Machina is 100% in that category and that made me love it.

The premise, as stated above, is that Earth is doomed (cheerful, right?) but that people have hopes of terraforming Mars, using an AI to do the work so that by the time the Martian home is essential, it’s ready to accept settlers. But of course, first they have to create a reliable AI that will do the work and do it right. Hence the competition. There are five corporate contenders, but the story focuses on the top two contenders — old friends turned bitter rivals and their teams of programmers.

I was afraid that the storyline was going to be too uneven, too much The Mighty Ducks. I thought that it was going to be a clear case of one team being evil and the other the scrappy underdog. I thought that Trey Lowell, the bad-tempered and judgmental CEO of DevLok, was going to be entirely focused on profiteering, even if it meant endangering the future of the human race. I thought that the Watchover team, headed by partners Steph and Lakshmi, were going to be the easy and rightful winners.

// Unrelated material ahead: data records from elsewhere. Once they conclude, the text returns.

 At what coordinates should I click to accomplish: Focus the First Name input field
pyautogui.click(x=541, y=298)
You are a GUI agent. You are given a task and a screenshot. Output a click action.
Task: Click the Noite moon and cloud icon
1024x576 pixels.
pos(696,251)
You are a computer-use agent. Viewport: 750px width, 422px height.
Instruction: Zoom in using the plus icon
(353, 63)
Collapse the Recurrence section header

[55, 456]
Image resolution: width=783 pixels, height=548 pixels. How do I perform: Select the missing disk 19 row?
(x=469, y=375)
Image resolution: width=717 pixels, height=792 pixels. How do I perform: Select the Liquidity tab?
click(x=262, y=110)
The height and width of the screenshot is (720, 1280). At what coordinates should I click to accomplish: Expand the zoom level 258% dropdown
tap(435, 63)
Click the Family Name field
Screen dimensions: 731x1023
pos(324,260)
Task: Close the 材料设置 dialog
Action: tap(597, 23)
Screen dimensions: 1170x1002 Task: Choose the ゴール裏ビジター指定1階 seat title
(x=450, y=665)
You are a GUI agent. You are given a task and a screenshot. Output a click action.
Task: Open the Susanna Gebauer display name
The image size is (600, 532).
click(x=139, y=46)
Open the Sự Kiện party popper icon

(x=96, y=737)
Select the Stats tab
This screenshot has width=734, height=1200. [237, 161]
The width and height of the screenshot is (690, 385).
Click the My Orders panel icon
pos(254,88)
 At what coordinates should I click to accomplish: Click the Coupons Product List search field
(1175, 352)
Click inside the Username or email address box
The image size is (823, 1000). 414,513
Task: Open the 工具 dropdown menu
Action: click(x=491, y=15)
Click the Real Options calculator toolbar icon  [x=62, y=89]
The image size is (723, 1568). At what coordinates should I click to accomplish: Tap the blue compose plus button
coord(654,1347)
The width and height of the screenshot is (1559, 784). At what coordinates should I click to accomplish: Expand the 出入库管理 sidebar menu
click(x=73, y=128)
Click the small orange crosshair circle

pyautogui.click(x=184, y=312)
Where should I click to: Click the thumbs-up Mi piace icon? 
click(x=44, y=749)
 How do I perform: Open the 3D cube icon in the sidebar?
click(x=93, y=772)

But Machina is more nuanced than that: both teams have their significant issues. They both have blind spots. It’s easy to see that one team is making a huge mistake by trusting code they don’t know the source of; but the other team makes a potentially huge mistake by trusting code that does the right things, but in ways they don’t understand. Sins of commission, sins of omission. People being too trusting and not trusting enough. It’s a lot of meaty stuff packed in between all the fun stuff in season 1.

The characters are all engaging and, more importantly, plausible as researchers who might be entrusted with such significant work. I never doubted any of them were smart, focused, and dedicated to the mission even while their personal lives took center stage here and there. I rooted for them and in the end, I kind of wished I was a part of their crew — working long, productive, world-changing hours, then staggering off to play games at a local bar called the Moonshot, staffed by an ex-programmer and his robot dog bartender.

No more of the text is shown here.